9La polémique qui entoure 1923 sera certes moins militaire, car l’enjeu n’est plus le même. Pourtant, tout avait mal commencé à Rome, qui eut le front d’inaugurer le centenaire avec des protestations expiatoires de Pie XI. Mais la polémique qui éclatera à Paris se manifeste autrement pour déboucher sur une double commémoration. La première est la commémoration officielle, qui a lieu le 28 février, date de la naissance, dans le temple de la Sorbonne. Avec cet intermède : la petite cérémonie du lendemain au collège de France pour y célébrer l’administrateur que fut Renan. Et s’il n’y avait eu, paradoxalement, le discours de Barrès, la commémoration eût été la plus neutralisée possible. Mais c’est bien cette officialisation, comme le montrait la note du cardinal de Paris, que craignait l’Église9. Et c’est contre cette même officialisation que l’esprit de 1903 va se remettre à souffler. D’où le deuxième acte d’une contre-manifestation qui eut lieu, le 11 mars, devant cinq mille personnes, au Trocadéro, pour y fêter, autour d’Anatole France et du fils de Berthelot, un autre Renan, le Renan de la révolution permanente. Mais à Tréguier, en Bretagne ? Mais à Tréguier 1903 restait un traumatisme. Déjà Lannion, sous l’impulsion déjà revue renaniste La Pensée bretonne, se préparait à récupérer la commémoration10. Le maire de Tréguier, le vicomte de Kerguézec, l’ancien commissaire-exécutif de 1903, se décida à réagir. Il était en Sorbonne, il avait pris la parole au Trocadéro. Mais, chez lui, il veut organiser le centenaire en dehors de tout esprit de parti11. Ce sera une grande commémoration présidée, le 2 septembre, par Poincaré lui-même. Un petit-musée avait été préparé dans la maison natale, et, au-dessus de la porte d’entrée, de chaque côté de la plaque signalant la naissance de Renan apposée là en 189612, seront scellés les médaillons d’Ernest et de Michel Psichari, ses deux petits-fils tués à la guerre. Mais, du coup, les Bleus décidèrent, en réaction, de s’abstenir. Ce n’était plus leur Renan qu’on célébrait là, mais le Renan de l’Union sacrée13.
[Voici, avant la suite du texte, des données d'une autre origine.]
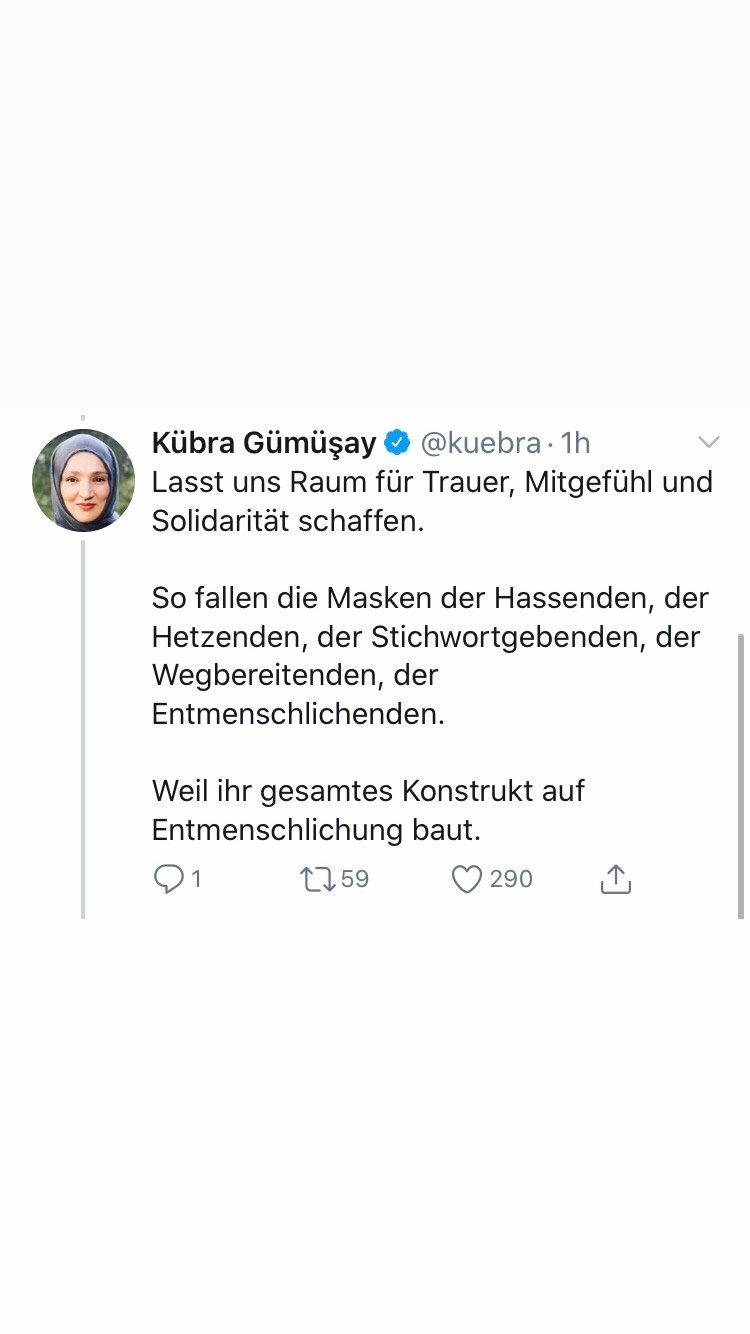Retweet this tweet using the arrows icon

(317, 879)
10Faut-il revenir sur 1947 où tout avait été fait pour maintenir l’entente cordiale ? Le curé-archiprêtre ne fit pas sonner ses cloches à l’heure des discours14, les adversaires, car s’il n’y avait plus d’adversaires Renan ne serait plus Renan, n’étaient pas venus manifester. Ce dont ils seront publiquement félicités par l’officiant Edouard Herriot. A peine fut-il distribué quelques tracts qui ne troublèrent en rien la belle journée.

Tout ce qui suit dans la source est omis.